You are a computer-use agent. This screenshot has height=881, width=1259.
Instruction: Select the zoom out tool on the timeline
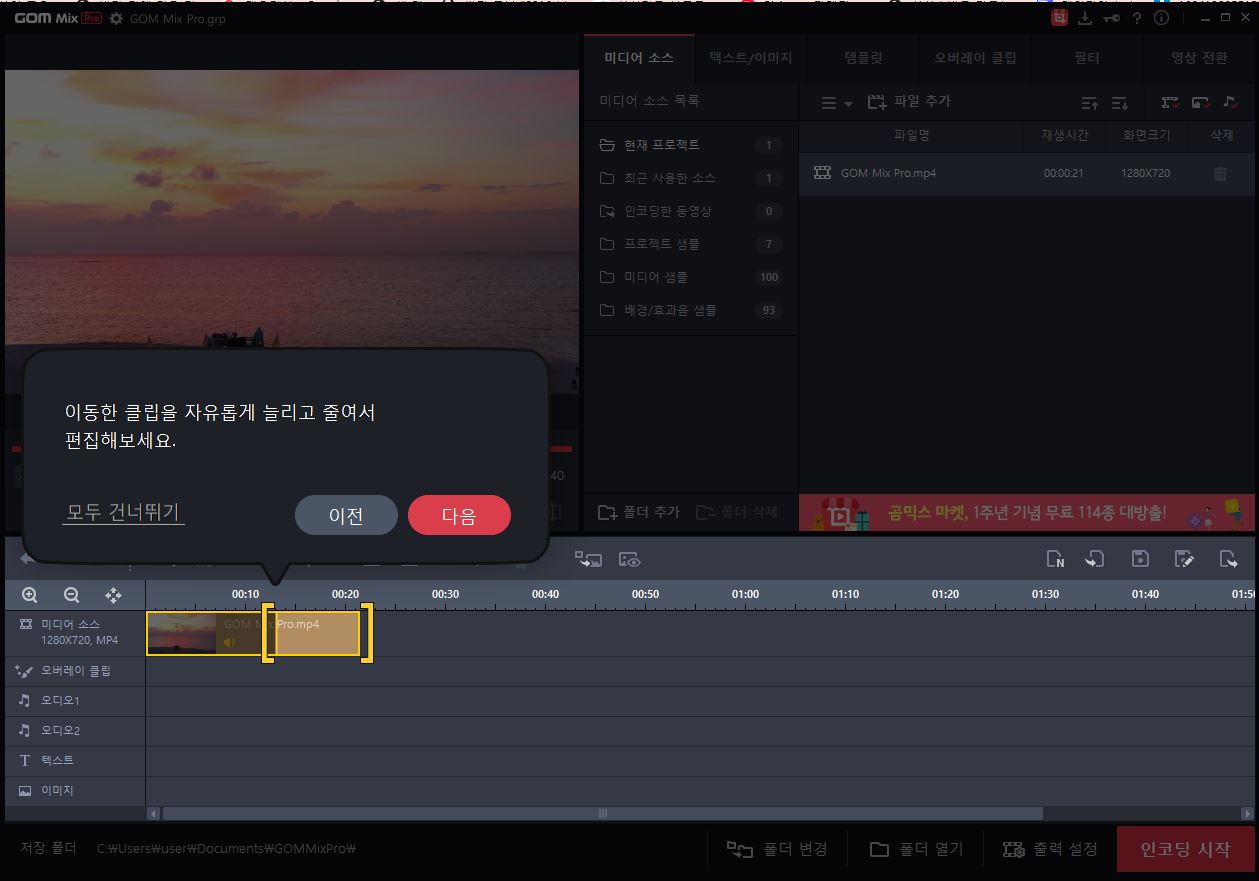click(x=70, y=594)
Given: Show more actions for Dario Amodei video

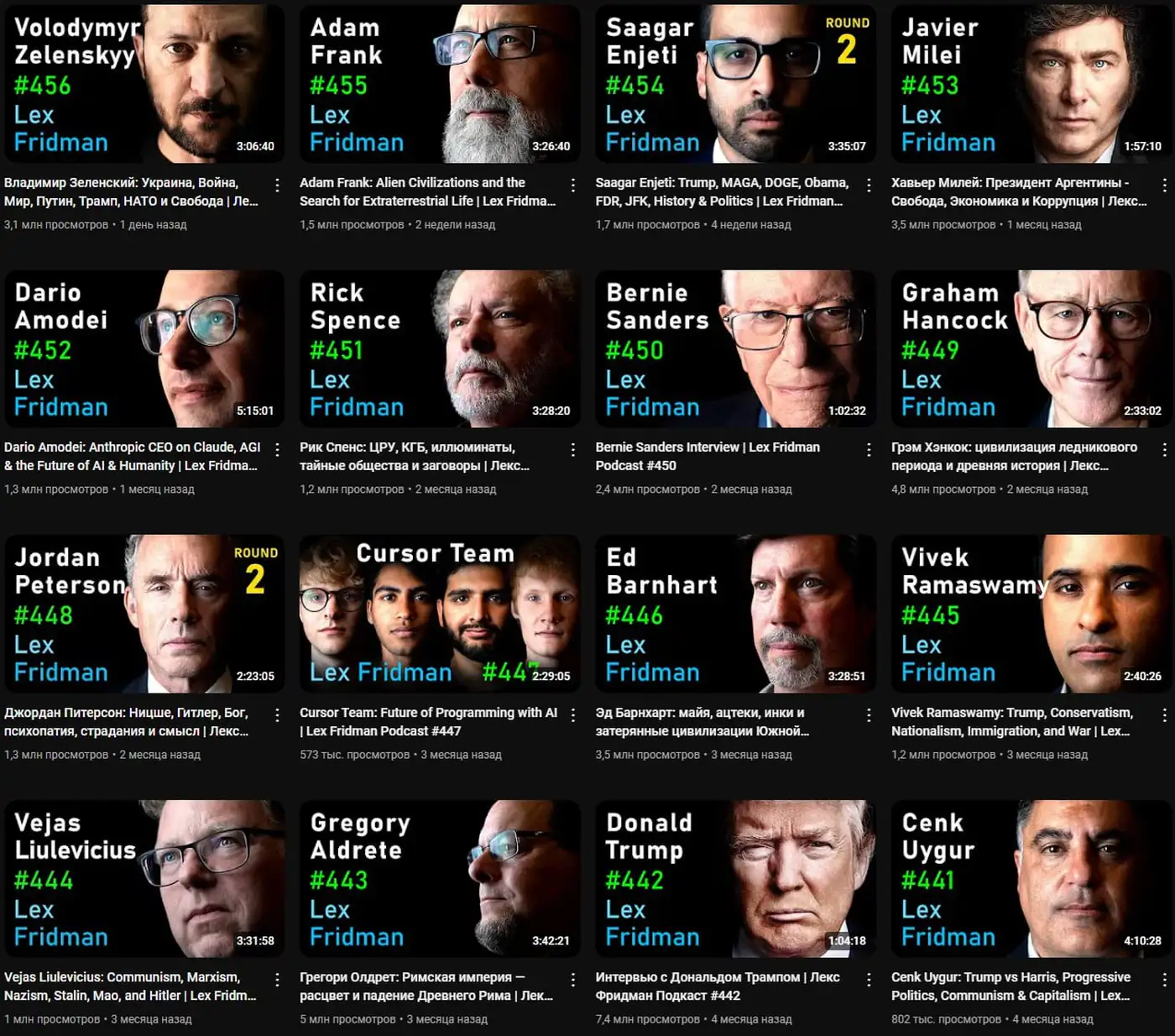Looking at the screenshot, I should point(277,449).
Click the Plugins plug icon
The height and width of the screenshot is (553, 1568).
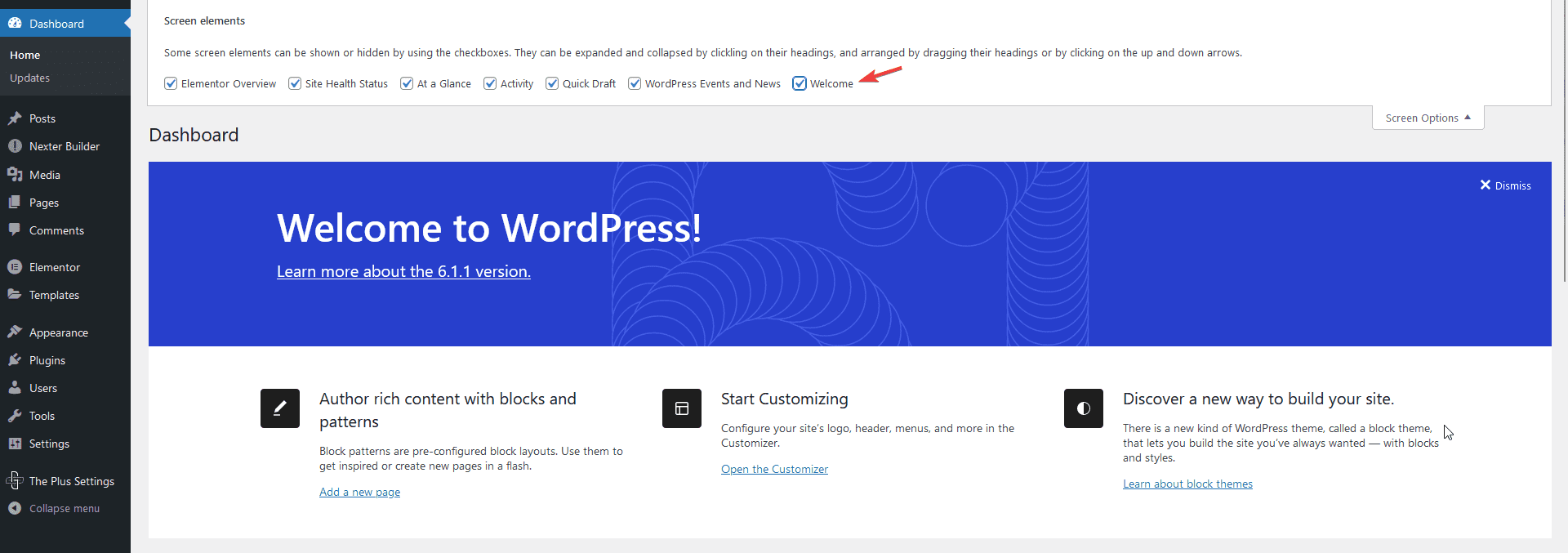[x=15, y=360]
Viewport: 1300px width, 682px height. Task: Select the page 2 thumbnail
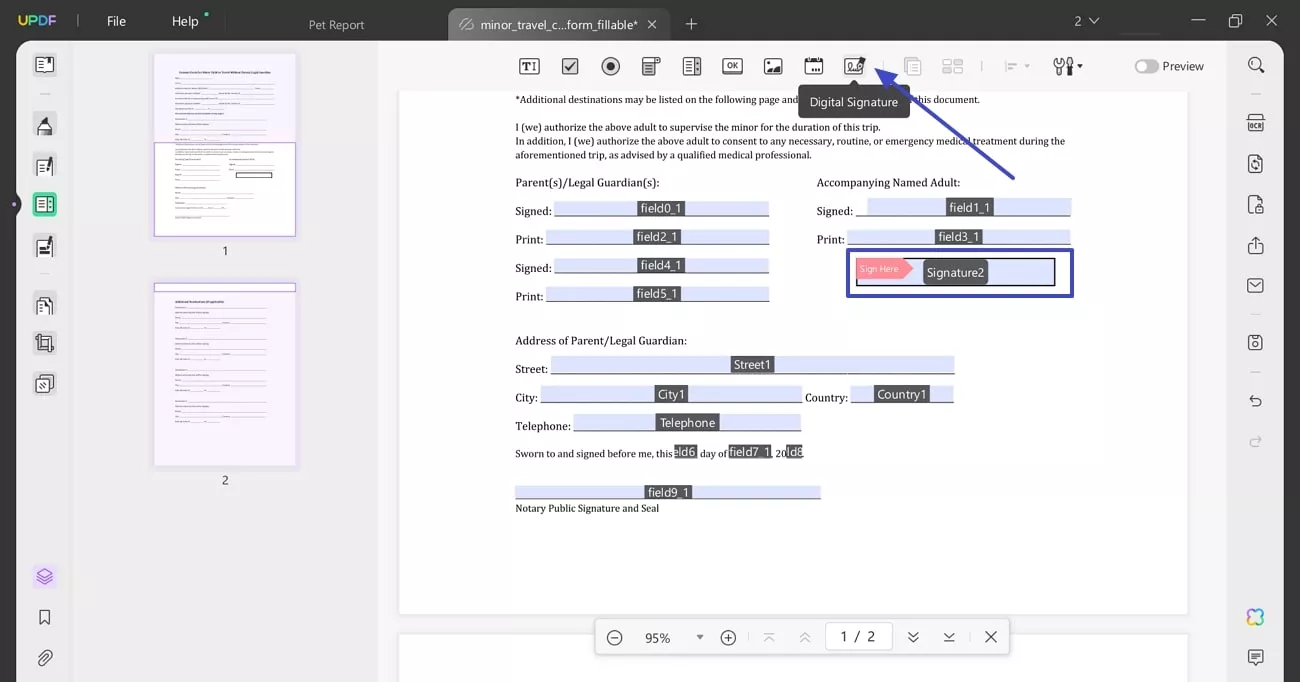(x=225, y=374)
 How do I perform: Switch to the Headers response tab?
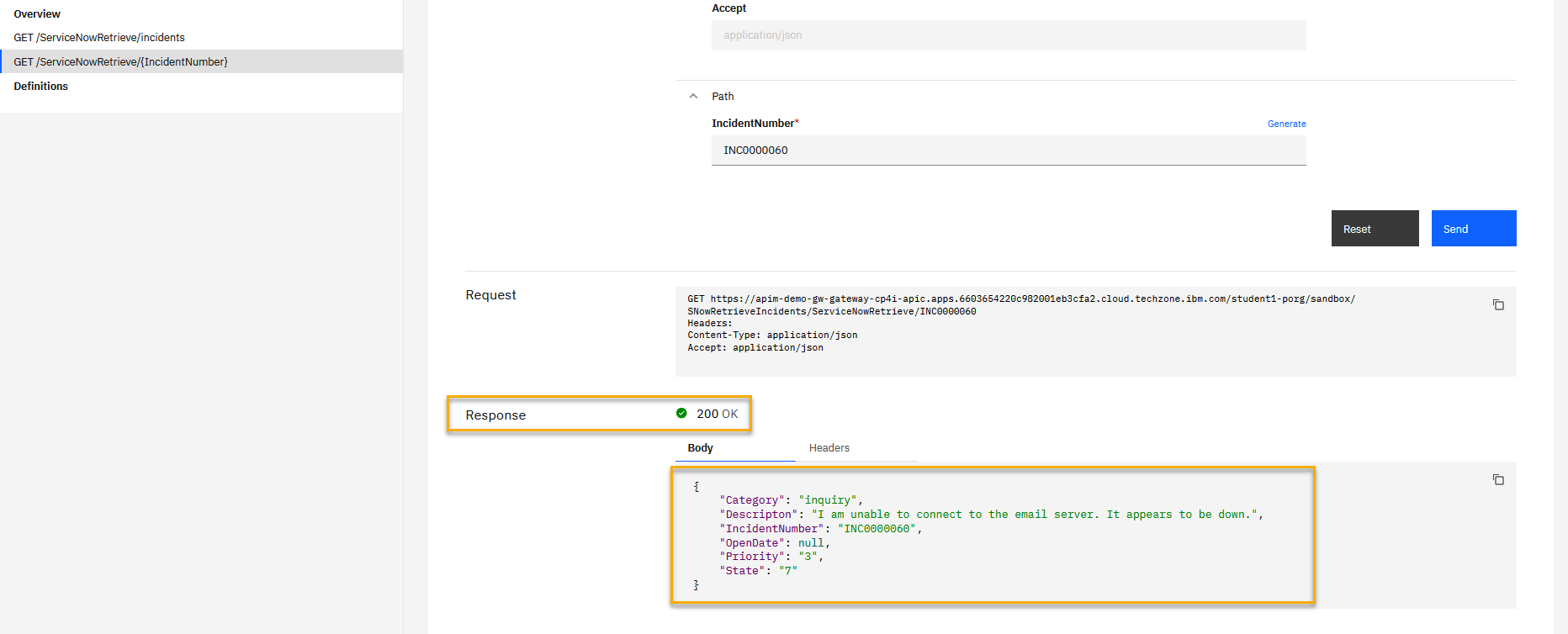point(829,448)

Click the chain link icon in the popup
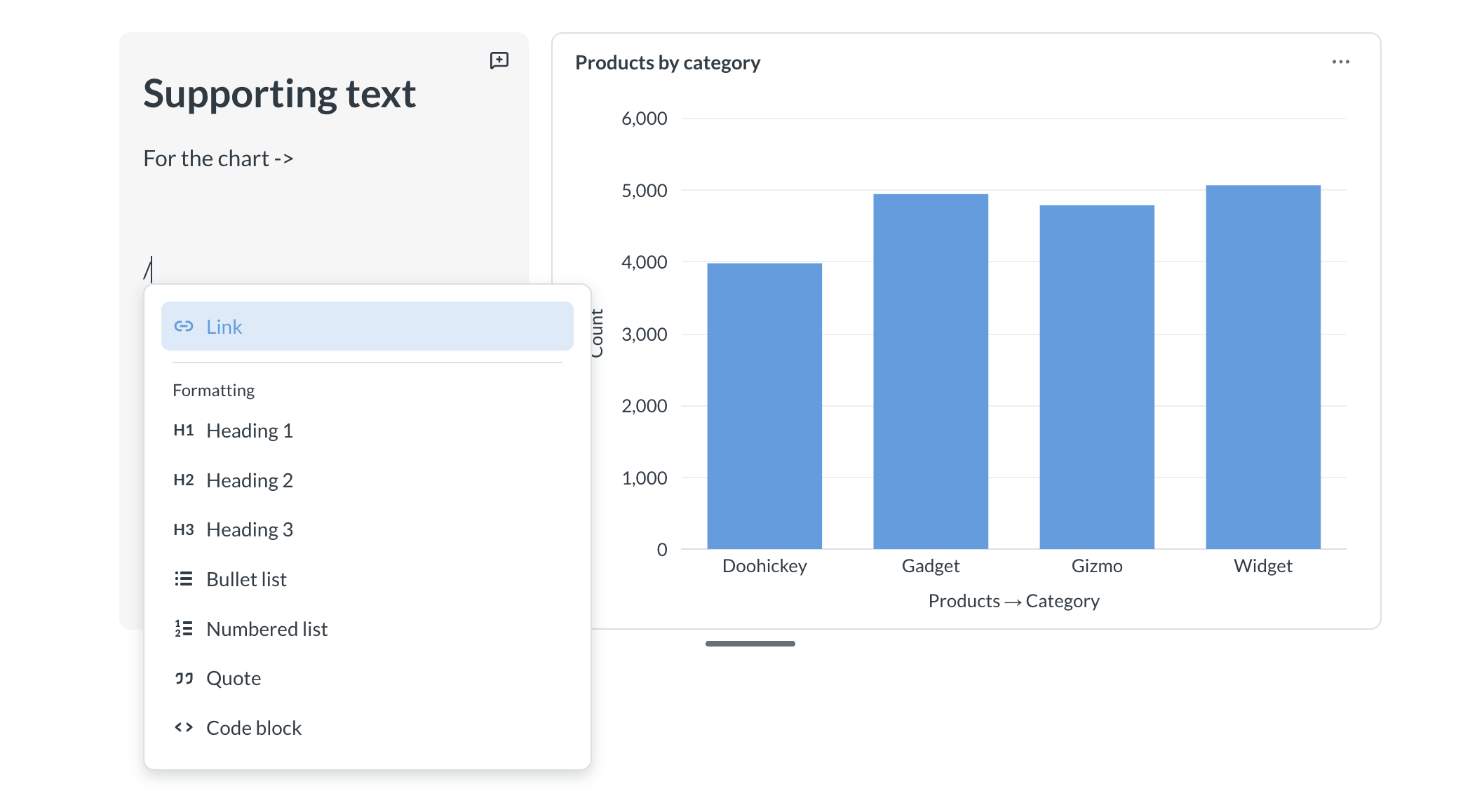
=======
What to produce » Render every line of the rows above as a JSON list of strings, one string per line, omitting blank lines and leaving the pictures out.

Output of the task »
[
  "You are a computer-use agent. This screenshot has height=881, width=1259.",
  "Instruction: Select the zoom out tool on the timeline",
  "click(x=70, y=594)",
  "Given: Show more actions for Dario Amodei video",
  "Looking at the screenshot, I should point(277,449).",
  "Click the Plugins plug icon",
  "The height and width of the screenshot is (553, 1568).",
  "[x=15, y=360]",
  "Viewport: 1300px width, 682px height. Task: Select the page 2 thumbnail",
  "(x=225, y=374)",
  " How do I perform: Switch to the Headers response tab?",
  "point(829,448)",
  "Click the chain link icon in the popup"
]